→ Work to be completed: Your answer must be an exact copy of the data, without any pictures.

(Stored data)
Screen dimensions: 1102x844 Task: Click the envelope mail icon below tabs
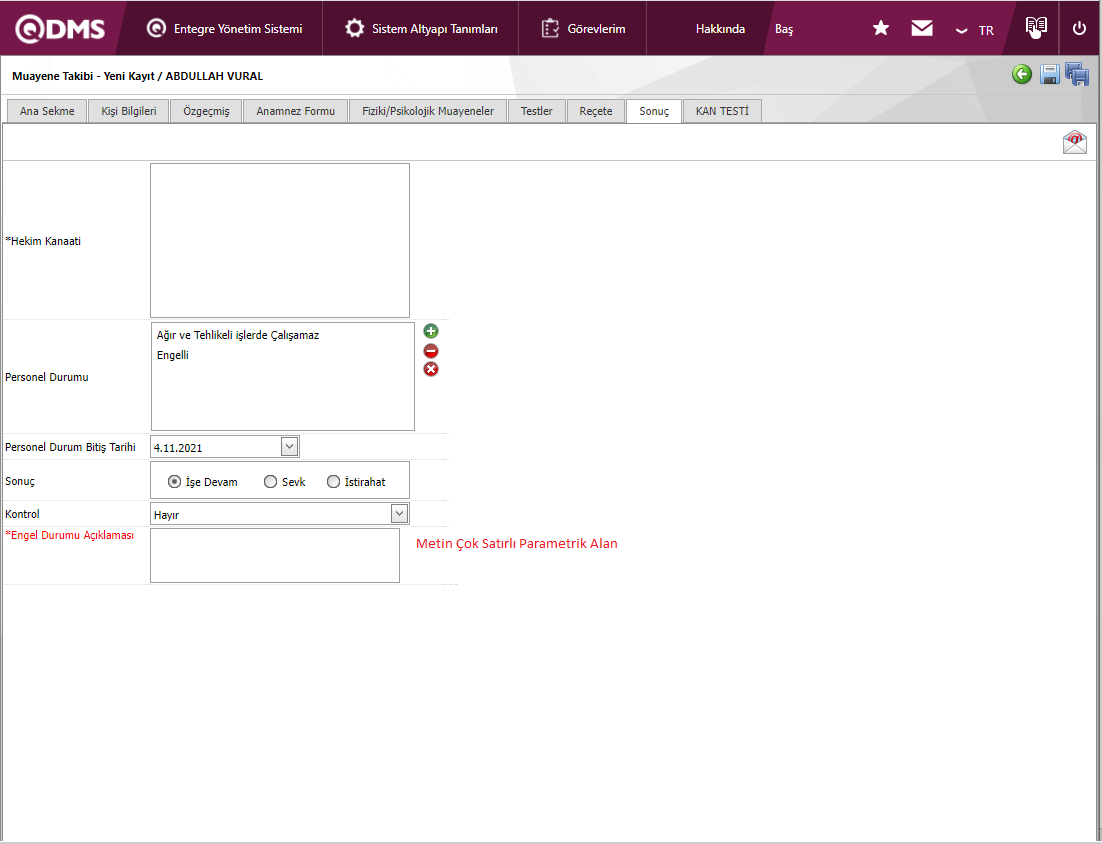click(x=1074, y=142)
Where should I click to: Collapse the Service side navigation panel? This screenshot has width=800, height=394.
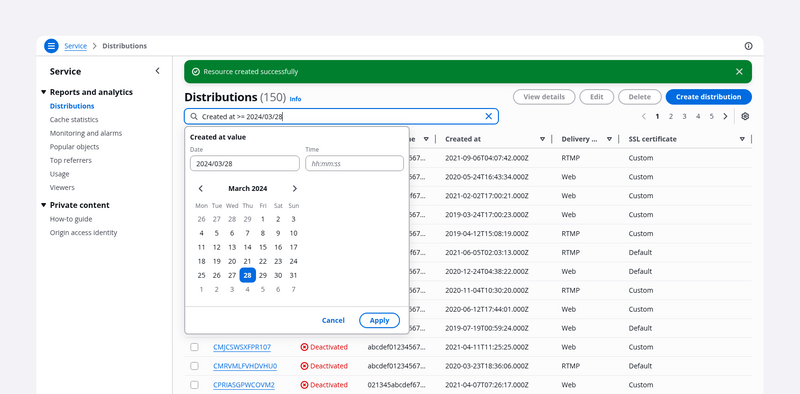157,71
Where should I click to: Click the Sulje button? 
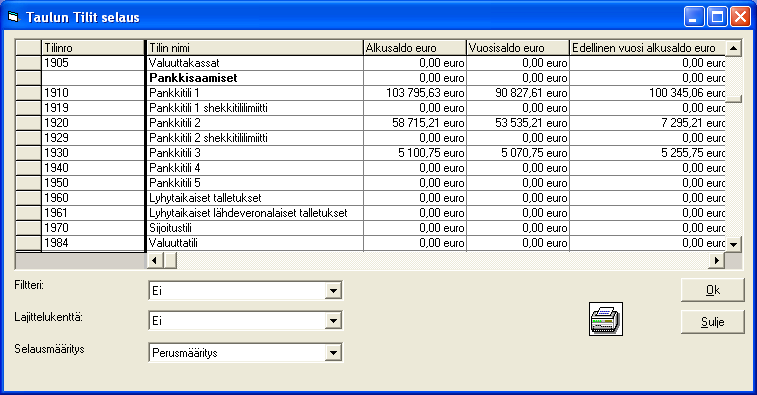[x=713, y=322]
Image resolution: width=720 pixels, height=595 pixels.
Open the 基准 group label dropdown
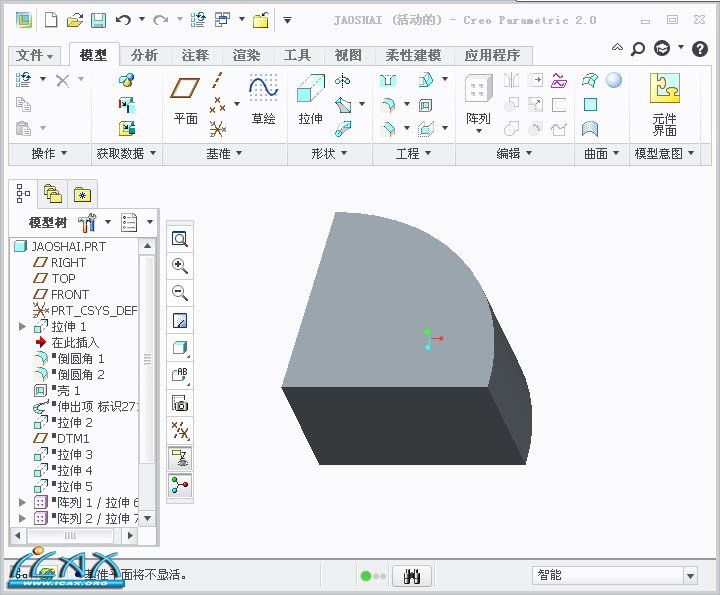click(x=225, y=154)
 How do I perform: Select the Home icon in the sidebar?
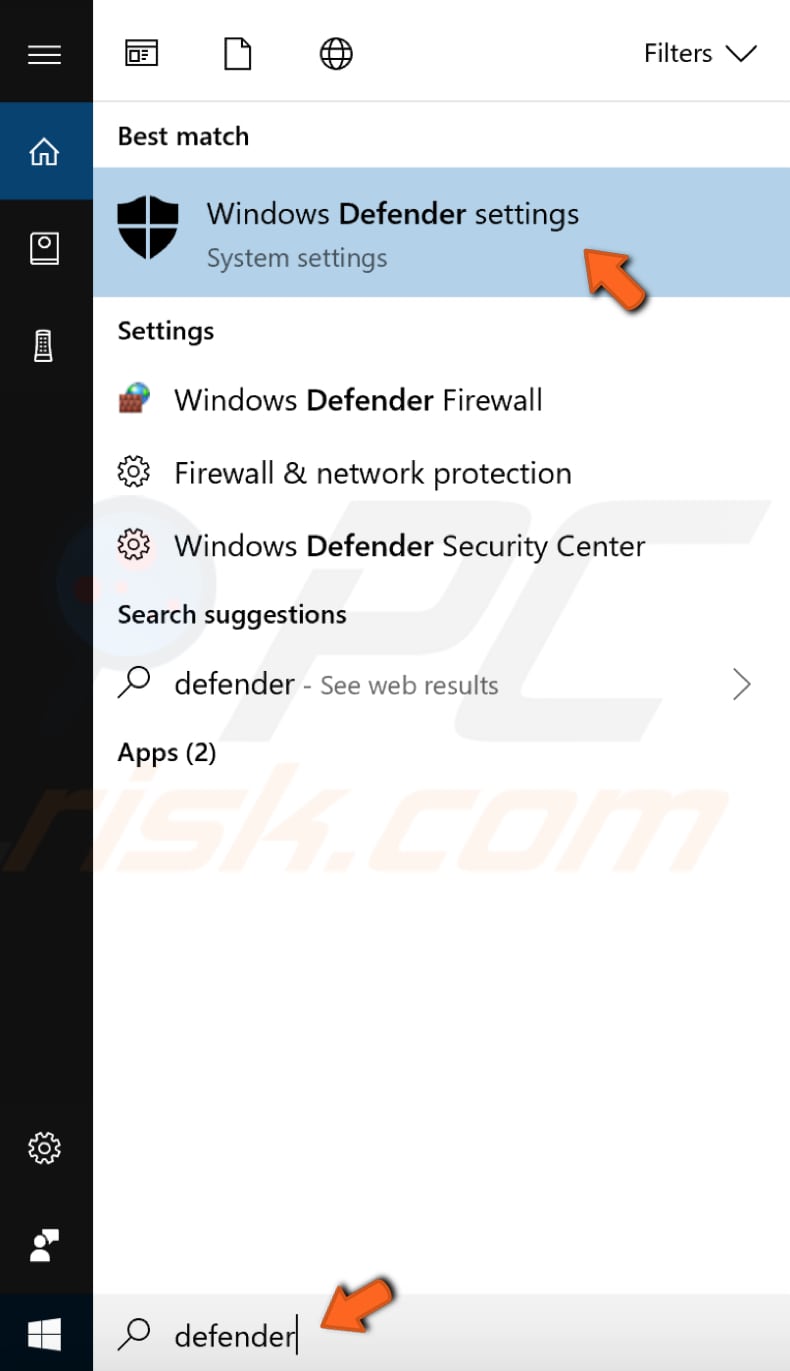tap(45, 150)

→ Answer to this problem:
Screen dimensions: 1102x844 Task: Click the envelope mail icon below tabs
click(x=1074, y=142)
Where should I click to: Collapse the Service side navigation panel? This screenshot has width=800, height=394.
157,71
Where should I click to: Click the Sulje button? 
[x=713, y=322]
Image resolution: width=720 pixels, height=595 pixels.
Open the 基准 group label dropdown
click(x=225, y=154)
 How do I perform: Select the Home icon in the sidebar?
tap(45, 150)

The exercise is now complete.